Edward Yourdon (“Death March,” 2nd Edition, Prentice-Hall, 2003) tells us that a “death march” project is a project whose schedule is so compressed (trying to do a project in half of the time realistically required), and/or whose budget or human resource are so constrained (half of what is realistically required). Death march projects are designed to fail. Death marches are arguably the default design of government projects contracted to the private sector, where “tongpats” (kickbacks) are built in. The main wonder is that the government when it comes up with the budget, does the same to itself.

Several death marches have been designed into the national budget for 2023. This budget, at P5.27 trillion, is almost 5 percent higher than the 2022 budget. This 2023 budget is supposed to prioritize education, infrastructure development, health, agriculture, and social safety nets. The ambitious end-of-term target of the Marcos Jr. administration is a single-digit poverty rate of 9.0, achieved through a 6.5 to 8.0 percent gross domestic product (GDP) annual growth from 2023 to 2028.The biggest death march designed into the budget is the almost 30 percent (P1.35 trillion) portion that cannot be deployed—it will go to debt servicing on the government’s debt of P14.63 trillion. But let’s look at the death marches in education and agriculture over which President Marcos Jr. and Vice President Sara Duterte have taken direct responsibility.
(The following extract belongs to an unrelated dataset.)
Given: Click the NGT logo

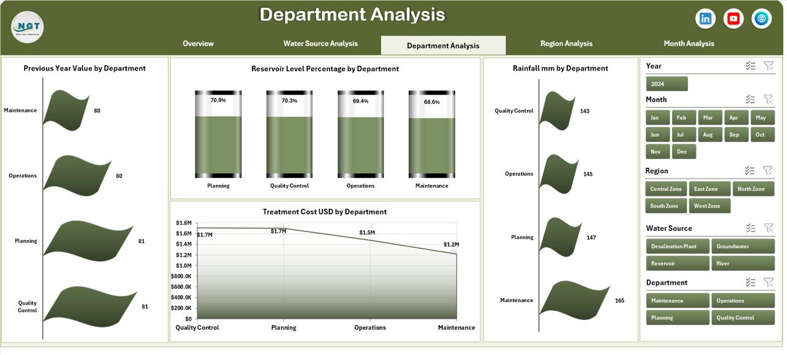Looking at the screenshot, I should pyautogui.click(x=27, y=27).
The second is the agriculture death march. The budget of the agriculture sector (Department of Agriculture, attached corporations, and the Department of Agrarian Reform) gets a P184.1 billion budget, a 39.2 percent increase from its 2022 budget. Some P29.5 billion or 16 percent of this budget goes to irrigation services, just one of the critical inputs. Will this budget “invigorate and transform this sector from an economic laggard to one of the main drivers for growth and employment”?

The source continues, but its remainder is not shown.